> Required action: In your reply, reproduce the lines from the first one below to the line containing "GREEN INITIATIVES (503, 1976)", inclusive, exactly as they stand.

*** Records provided Section Begins ***

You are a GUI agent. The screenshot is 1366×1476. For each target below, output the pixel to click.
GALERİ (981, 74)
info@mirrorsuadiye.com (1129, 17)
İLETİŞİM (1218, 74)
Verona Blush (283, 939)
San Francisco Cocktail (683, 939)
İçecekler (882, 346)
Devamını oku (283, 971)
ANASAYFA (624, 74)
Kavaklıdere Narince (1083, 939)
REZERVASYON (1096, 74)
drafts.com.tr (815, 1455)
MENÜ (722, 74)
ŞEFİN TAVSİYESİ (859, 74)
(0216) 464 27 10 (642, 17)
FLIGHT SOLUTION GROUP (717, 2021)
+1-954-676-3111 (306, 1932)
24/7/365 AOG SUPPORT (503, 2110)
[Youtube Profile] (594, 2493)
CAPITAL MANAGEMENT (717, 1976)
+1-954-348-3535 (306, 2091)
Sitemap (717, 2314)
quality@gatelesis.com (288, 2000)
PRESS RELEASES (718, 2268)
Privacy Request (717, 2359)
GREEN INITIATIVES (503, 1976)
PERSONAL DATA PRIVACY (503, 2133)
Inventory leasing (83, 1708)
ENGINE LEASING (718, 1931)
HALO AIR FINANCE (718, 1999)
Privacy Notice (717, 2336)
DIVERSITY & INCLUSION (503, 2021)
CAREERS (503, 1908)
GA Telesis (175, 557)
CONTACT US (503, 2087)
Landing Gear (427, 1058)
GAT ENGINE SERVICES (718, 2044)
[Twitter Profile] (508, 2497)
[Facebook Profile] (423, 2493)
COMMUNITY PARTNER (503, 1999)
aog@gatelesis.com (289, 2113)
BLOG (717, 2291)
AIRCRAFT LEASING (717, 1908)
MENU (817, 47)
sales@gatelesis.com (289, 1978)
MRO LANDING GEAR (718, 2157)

*** Records provided Section Ends ***

> Expected output:
You are a GUI agent. The screenshot is 1366×1476. For each target below, output the pixel to click.
GALERİ (981, 74)
info@mirrorsuadiye.com (1129, 17)
İLETİŞİM (1218, 74)
Verona Blush (283, 939)
San Francisco Cocktail (683, 939)
İçecekler (882, 346)
Devamını oku (283, 971)
ANASAYFA (624, 74)
Kavaklıdere Narince (1083, 939)
REZERVASYON (1096, 74)
drafts.com.tr (815, 1455)
MENÜ (722, 74)
ŞEFİN TAVSİYESİ (859, 74)
(0216) 464 27 10 (642, 17)
FLIGHT SOLUTION GROUP (717, 2021)
+1-954-676-3111 (306, 1932)
24/7/365 AOG SUPPORT (503, 2110)
[Youtube Profile] (594, 2493)
CAPITAL MANAGEMENT (717, 1976)
+1-954-348-3535 (306, 2091)
Sitemap (717, 2314)
quality@gatelesis.com (288, 2000)
PRESS RELEASES (718, 2268)
Privacy Request (717, 2359)
GREEN INITIATIVES (503, 1976)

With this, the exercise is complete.